Translating SPSS to R: One-way Repeated Measures
There’s just no two ways about this: R is just not all that well-configured for repeated measures. Most of the ways of handling repeated measures in R are cumbersome, and some of them just flat-out fail under certain conditions. It’s not a great situation.
Generally speaking, people in the R community do not appear much concerned about this. The argument is usually that mixed linear models is a better way to go because it doesn’t require the same set of restrictive assumptions that repeated measures ANOVA requires. This is fundamentally an argument about sphericity (or, more technically, compound symmetry). If there were no downsides whatsoever to linear mixed models, I’d be OK with this, but it turns out there are some drawbacks that I’ll talk about in some later blog post.
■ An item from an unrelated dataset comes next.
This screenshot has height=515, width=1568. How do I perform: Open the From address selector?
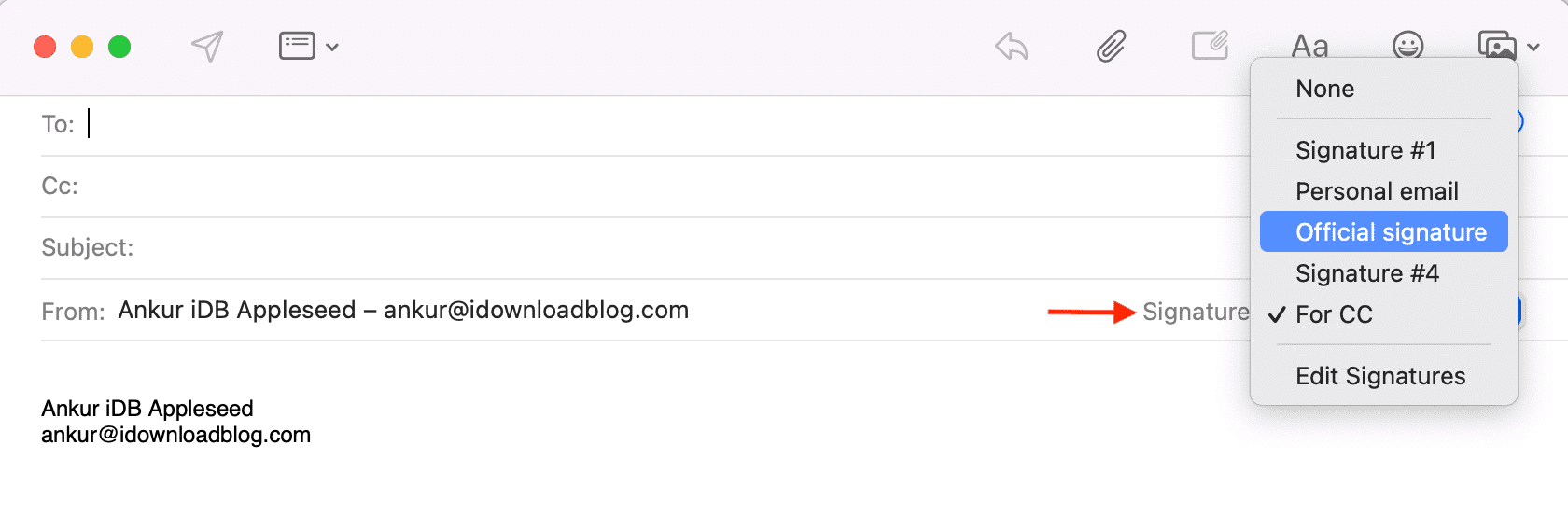(x=403, y=310)
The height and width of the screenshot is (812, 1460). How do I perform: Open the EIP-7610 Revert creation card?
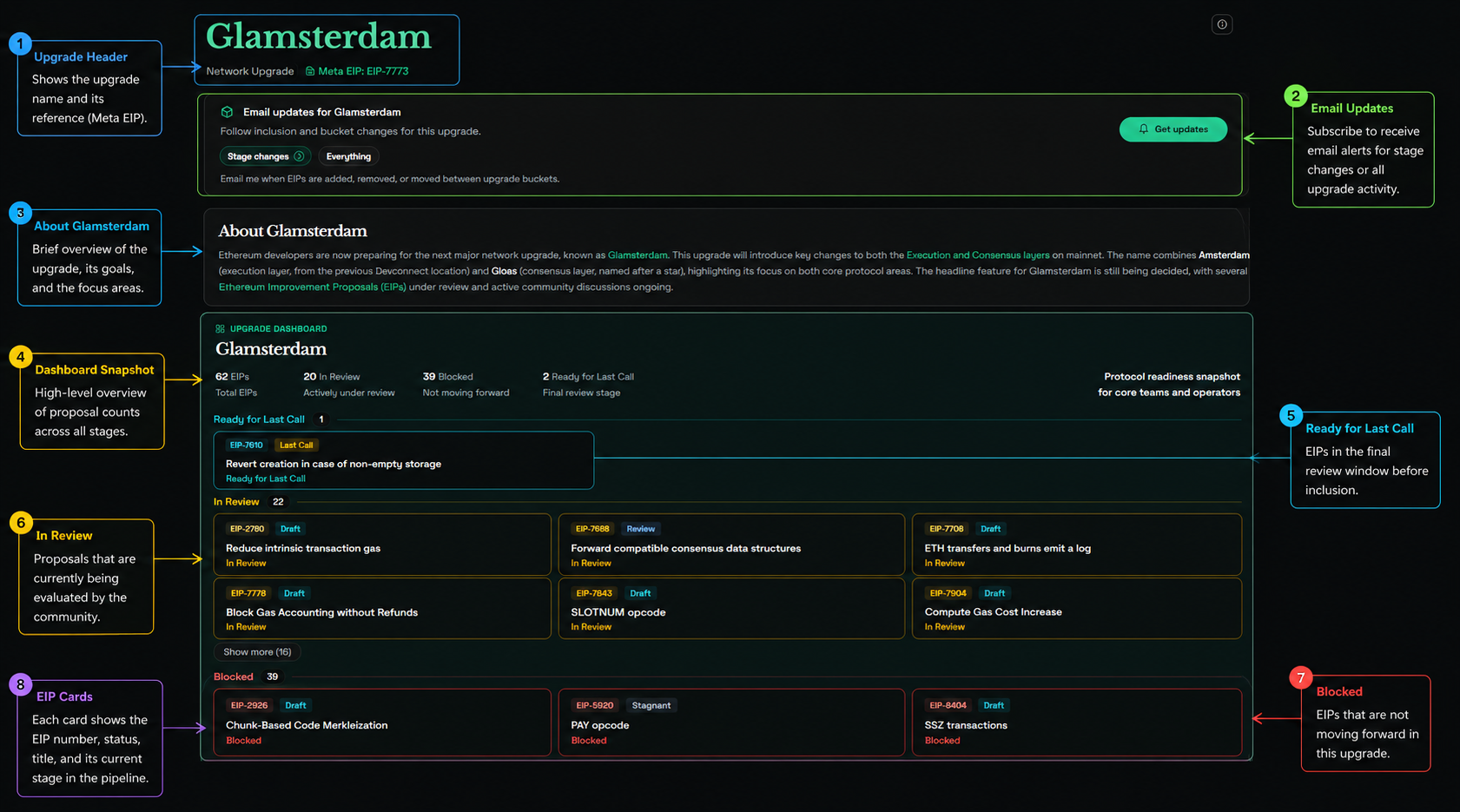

Furthermore, repeated measures ANOVA is still far more common in experimental psychology circles, and that’s where I run, so I not only need to be able to do them, I need to be able to teach new graduate students how to do them and how to understand them. R seems designed to make this particularly difficult. In general, R is more difficult to teach with than SPSS, but here’s where it gets particularly ugly.
As usual, I’d like to start with SPSS. However, before I can get into that, I need to spend some time talking about data file formatting. Yes, nuts and bolts stuff gets in there right away. The data come from an experiment (probably fictional—I don’t actually remember where these data came from originally) in which kids were shown the same cartoon on three different days. For those of you who don’t (or didn’t) have small children, kids’ capacity to watch the same thing over and over again and still find it funny is one of the truly amazing feats of childhood. So, the study was done to see if kids would rate the same cartoon less funny after subsequent viewings. Eight kids saw the same cartoon for three consecutive days, and rated how funny it was each time.
So, first we run into the question of “how should the data file be structured?” For between-subjects data, pretty much everybody does it the same way: each line of the data file contains the data for each subject, respectively. This makes sense, since each subject only contributes one observation. But for within-subject data, this isn’t clear. Should it be one observation per line, or one subject per line? It turns out these two ways to do it even have names: one observation per line is called “long” format and one subject per line is called “wide” format.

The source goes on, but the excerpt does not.